I would agree with the latter as taking fundamental analysis too far can sometimes be foolhardy. Now, let's see why fundamental analysis can sometimes catch you on the wrong foot.
One often reads brokerage research reports on why a stock price could reach a target price of Rs X after analysing the fundamental ratio of price to book value and price to earnings multiple among others. However, what the analysts fails to realise is that we live in an environment that is dynamic and changes frequently.
Not long ago, analysts were recommending an Indian world class pharma company. Suddenly, there is a US FDA ban and the stock price dives to almost one-tenth of its peak levels. It takes years to come out of an US FDA ban.
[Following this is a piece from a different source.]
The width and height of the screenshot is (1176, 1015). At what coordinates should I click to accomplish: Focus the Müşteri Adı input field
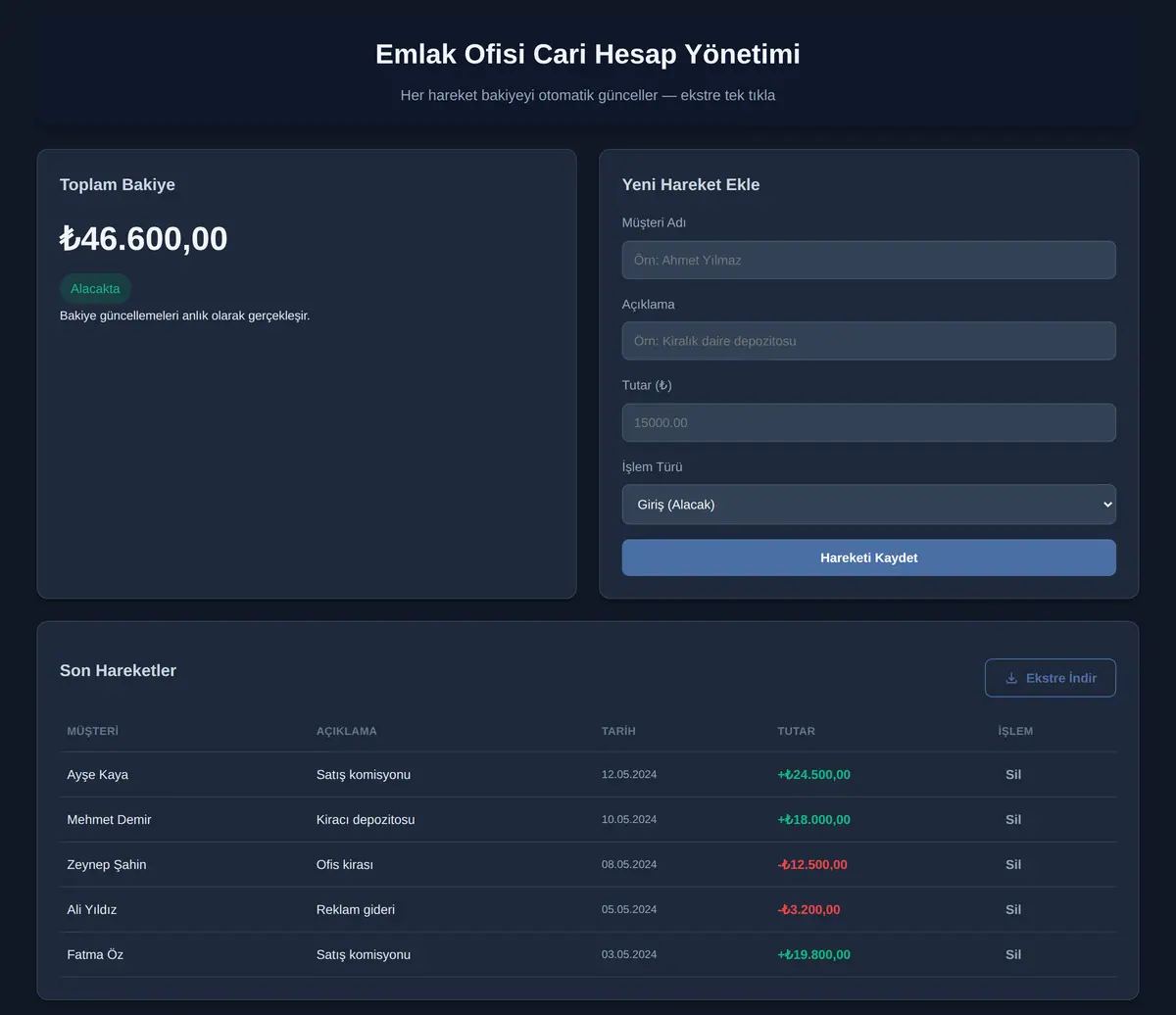point(868,260)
Ditto has been the case with at least three pharma companies in the past.
You spend hours predicting the profitability and p/e ratio of a steel company, only to realise that the company has been hit by a mining ban.
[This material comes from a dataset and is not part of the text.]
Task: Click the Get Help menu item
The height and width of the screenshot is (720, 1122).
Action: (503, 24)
Similarly, to bet on metal companies, you have to study the growth rates in China, because only then metal stocks climb. Forget the fundamental analysis of a company.
You cannot do a fundamental analysis of the telecom sector, simply because you do not know what regulatory hurdles will be imposed by DOT and the Telecom Regulatory Authority of India.
Banking stocks again are plagued by RBI policies. Aviation companies apart from Jet and Spice have gone bankrupt in the past and fundamental analysis have gone for a toss.
This leaves you only with the FMCG sector and to some extent the IT sector, which is more predictable.
In any case, one can study past research reports on fundamentals and one would realise that apart from the IT, FMCG and pharma sector, most of the analysis have gone awry.